A possibilidade de uma segunda edição do torneio á algo que está no radar de Roger. “Tivemos uma Live com os quatro finalistas da Copa, junto com a correspondente da Organização e também do Consulado. A Intenção é preparar a 2° Copa América del Fanzines e pensar num Centro Latino-Americano do Fanzine, algo assim do tipo. Ah! O prêmio final será a cópias de todos os Fanzines participantes da Copa; Chile, Bolívia, Peru, Colômbia, Argentina, Venezuela, entre outros, que, para um bom fanzineiro é maravilhoso demais”.
Para participar da competição, o zineiro escolheu o fanzine “Voz que Clama No deserto”, que já passou de mil impressões e está em português brasileiro e espanhol.
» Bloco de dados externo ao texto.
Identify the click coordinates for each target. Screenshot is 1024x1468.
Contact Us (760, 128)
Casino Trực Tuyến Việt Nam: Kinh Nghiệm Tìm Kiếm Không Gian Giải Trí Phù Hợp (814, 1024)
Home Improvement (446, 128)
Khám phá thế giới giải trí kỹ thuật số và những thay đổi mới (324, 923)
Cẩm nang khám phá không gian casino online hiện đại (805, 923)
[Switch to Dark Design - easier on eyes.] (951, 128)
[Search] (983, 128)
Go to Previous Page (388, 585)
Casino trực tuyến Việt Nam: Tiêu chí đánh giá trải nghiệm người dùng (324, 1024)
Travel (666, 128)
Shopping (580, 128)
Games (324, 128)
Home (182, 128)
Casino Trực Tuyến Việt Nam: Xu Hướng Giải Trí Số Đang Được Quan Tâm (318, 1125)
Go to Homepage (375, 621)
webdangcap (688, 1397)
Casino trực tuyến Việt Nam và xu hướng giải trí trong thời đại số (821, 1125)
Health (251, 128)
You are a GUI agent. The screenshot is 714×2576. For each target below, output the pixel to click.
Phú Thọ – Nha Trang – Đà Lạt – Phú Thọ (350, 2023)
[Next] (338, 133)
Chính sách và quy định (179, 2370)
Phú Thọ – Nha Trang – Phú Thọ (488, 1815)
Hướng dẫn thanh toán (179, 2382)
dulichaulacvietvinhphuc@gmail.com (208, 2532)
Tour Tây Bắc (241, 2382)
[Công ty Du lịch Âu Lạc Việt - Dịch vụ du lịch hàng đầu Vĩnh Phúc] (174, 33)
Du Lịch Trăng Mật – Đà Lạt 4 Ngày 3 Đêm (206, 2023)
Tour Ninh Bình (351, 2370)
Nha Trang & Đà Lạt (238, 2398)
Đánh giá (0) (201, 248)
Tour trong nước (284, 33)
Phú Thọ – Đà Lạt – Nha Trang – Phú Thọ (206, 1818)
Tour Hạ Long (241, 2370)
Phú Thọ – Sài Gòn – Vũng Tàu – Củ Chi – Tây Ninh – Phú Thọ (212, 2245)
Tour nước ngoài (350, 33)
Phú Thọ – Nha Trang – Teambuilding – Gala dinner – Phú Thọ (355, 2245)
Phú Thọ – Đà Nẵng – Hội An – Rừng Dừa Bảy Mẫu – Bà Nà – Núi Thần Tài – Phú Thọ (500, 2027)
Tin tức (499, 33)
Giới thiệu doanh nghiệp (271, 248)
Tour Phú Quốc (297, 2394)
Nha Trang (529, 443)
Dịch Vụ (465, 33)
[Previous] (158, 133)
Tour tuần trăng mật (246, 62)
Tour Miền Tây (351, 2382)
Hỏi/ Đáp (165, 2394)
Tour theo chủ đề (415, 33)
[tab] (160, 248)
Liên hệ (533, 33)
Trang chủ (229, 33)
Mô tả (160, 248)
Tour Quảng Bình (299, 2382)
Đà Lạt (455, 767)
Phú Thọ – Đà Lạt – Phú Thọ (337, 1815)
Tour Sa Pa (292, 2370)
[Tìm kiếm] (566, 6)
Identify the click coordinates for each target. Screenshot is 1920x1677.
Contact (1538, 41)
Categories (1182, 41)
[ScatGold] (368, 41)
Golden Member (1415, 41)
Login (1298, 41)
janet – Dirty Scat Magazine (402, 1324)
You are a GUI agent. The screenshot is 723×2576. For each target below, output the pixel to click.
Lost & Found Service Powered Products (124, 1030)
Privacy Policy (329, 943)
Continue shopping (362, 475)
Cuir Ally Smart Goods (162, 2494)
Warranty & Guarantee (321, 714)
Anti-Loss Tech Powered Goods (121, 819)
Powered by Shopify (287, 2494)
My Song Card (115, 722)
Ao longo da competição, ele descobriu que seria o mesmo fanzine até o final, e não um por competição. “Senão, teria enviado logo, o top das galáxias! Entretanto este fanzine de bolso “Voz que Clama No deserto” tem um quê de profético”.
O zineiro conta da importância do zine escolhido para a Copa: “Ele foi criado depois de uma grande ruptura entre os integrantes do Sarau Comics. Este foi o primeiro Zine que fiz quando parti em carreira solo. Quando entrei na Acepusp – Associação Cultural de Educadores e Pesquisadores da Universidade de São Paulo -, quando entendi o que é Direita e Esquerda. Ele é a ponte da minha travessia do fanzine como forma de expressão para o fanzine de arte como forma de protesto”, compartilha.
Entre as oficinas de recorte, montagem e colagem que realiza por diversos cantos da cidade, até as novas descobertas que a arte do fanzine trouxe para Roger, a participação na Copa América foi mais uma oportunidade de troca, crescimento e aprendizado.
“Trouxe aquela alegria de mostrar a garra do Brasil, aquela determinação que todo brasileiro tem em competir. O que faltou mesmo foi envolvimento da galera. De acreditar e dá um voto de valor. Sou muito grato por toda esta vivência, mais uma que o fanzine pregou em mim”, finaliza o artista que segue tendo a arte como sua missão.